Start of DATA IN THIS EXERCISE

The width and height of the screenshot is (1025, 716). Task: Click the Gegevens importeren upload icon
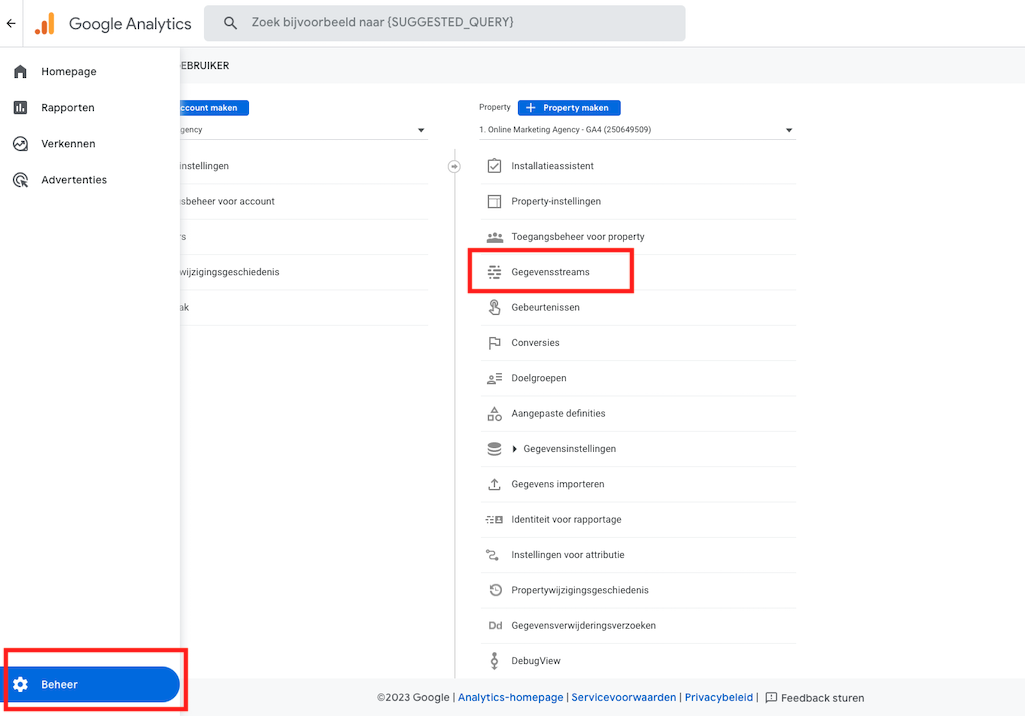click(x=494, y=484)
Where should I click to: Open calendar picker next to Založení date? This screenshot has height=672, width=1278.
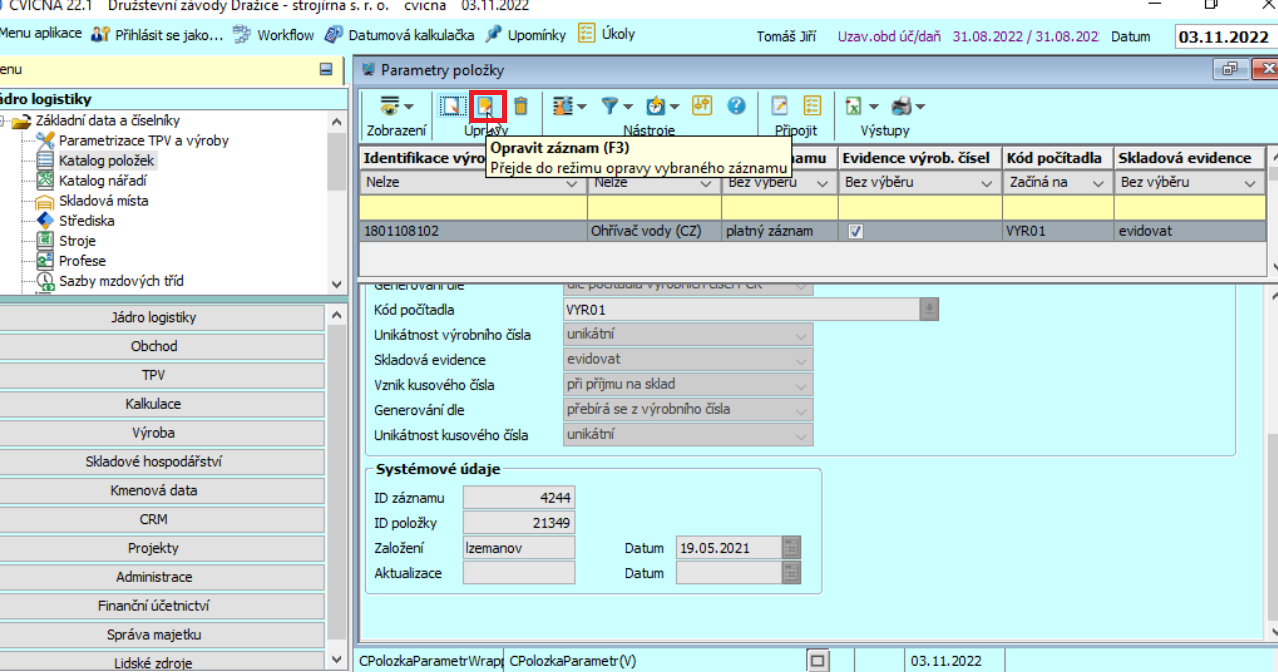pyautogui.click(x=791, y=548)
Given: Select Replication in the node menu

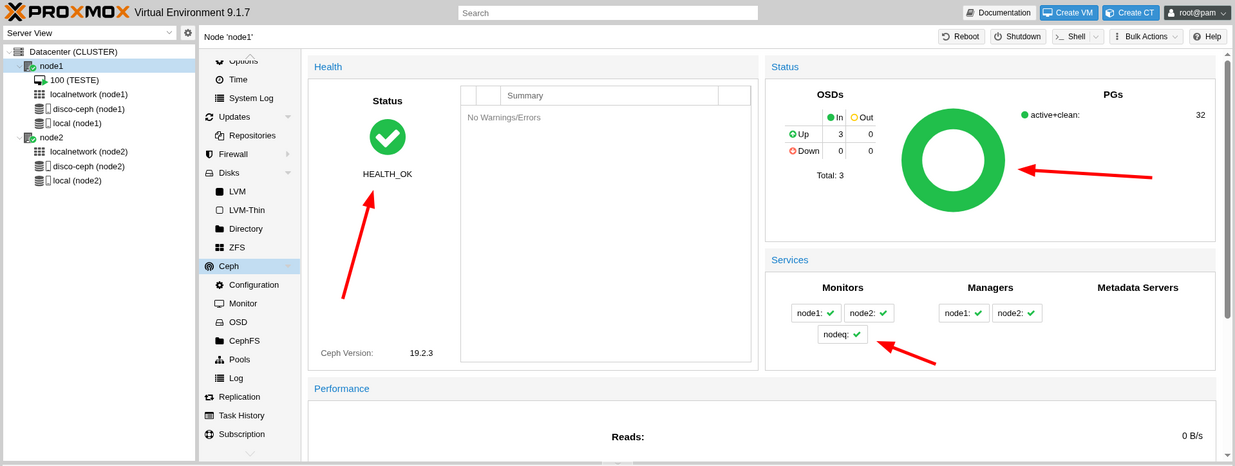Looking at the screenshot, I should click(239, 397).
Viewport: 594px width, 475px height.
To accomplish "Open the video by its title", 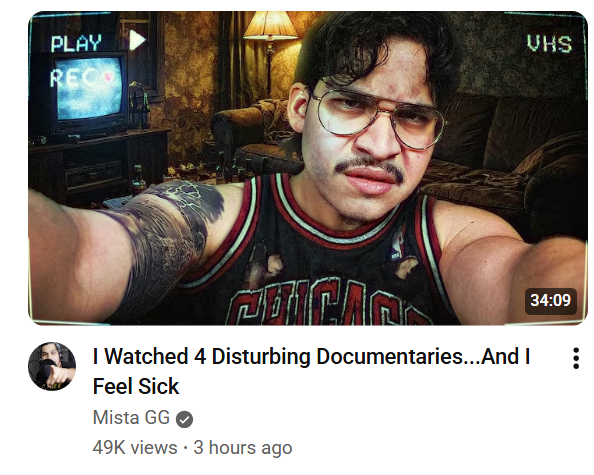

End of DATA IN THIS EXERCISE

WHAT THE TASK ASKS:
The answer must be the exact lines from the line with "Where should I" to the final line of the data, both ends included, with no pictures.

OUTPUT BELOW:
Where should I click to: Open calendar picker next to Založení date? This screenshot has height=672, width=1278.
pyautogui.click(x=791, y=548)
Given: Select Replication in the node menu

Looking at the screenshot, I should click(239, 397).
Viewport: 594px width, 475px height.
To accomplish "Open the video by its title", 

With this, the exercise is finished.